(Stored records)
[Start of section]

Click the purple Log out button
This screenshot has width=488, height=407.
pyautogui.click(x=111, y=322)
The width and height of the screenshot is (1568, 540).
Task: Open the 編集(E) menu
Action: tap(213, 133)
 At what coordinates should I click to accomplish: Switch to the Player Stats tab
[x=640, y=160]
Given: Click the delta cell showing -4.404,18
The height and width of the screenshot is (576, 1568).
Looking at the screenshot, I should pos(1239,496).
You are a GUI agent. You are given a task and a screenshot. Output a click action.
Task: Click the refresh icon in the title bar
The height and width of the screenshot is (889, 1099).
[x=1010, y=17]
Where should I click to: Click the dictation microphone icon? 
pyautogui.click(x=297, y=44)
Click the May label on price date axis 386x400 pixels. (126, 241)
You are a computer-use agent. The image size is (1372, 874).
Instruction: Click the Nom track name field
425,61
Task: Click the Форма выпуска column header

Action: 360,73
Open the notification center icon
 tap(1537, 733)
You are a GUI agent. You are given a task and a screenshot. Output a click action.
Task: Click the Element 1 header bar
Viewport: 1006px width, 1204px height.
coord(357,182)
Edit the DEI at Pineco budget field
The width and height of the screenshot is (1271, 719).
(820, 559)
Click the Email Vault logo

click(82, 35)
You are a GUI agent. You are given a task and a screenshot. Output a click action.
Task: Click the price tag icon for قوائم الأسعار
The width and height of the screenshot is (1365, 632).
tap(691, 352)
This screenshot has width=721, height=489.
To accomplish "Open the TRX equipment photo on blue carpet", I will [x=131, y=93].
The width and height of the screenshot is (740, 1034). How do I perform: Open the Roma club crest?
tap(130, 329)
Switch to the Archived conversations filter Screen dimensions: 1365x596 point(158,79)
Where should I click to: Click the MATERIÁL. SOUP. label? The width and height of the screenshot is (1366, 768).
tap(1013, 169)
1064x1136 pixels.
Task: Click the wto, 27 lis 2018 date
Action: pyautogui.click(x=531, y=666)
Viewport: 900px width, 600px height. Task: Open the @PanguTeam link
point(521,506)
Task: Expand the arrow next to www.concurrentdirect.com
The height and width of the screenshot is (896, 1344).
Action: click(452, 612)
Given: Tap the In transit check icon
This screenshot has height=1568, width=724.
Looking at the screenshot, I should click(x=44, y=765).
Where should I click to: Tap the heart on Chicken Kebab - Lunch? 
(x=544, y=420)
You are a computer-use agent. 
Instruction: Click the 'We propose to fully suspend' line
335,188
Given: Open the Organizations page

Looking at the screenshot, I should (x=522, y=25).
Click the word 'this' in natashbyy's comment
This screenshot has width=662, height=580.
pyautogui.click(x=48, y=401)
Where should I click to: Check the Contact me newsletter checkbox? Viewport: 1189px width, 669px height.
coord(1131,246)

[End of section]

## WORK ORDER
Return each line of the data where the word "computer" appears.

## RESULT BELOW
You are a computer-use agent. The image size is (1372, 874).
You are a computer-use agent. 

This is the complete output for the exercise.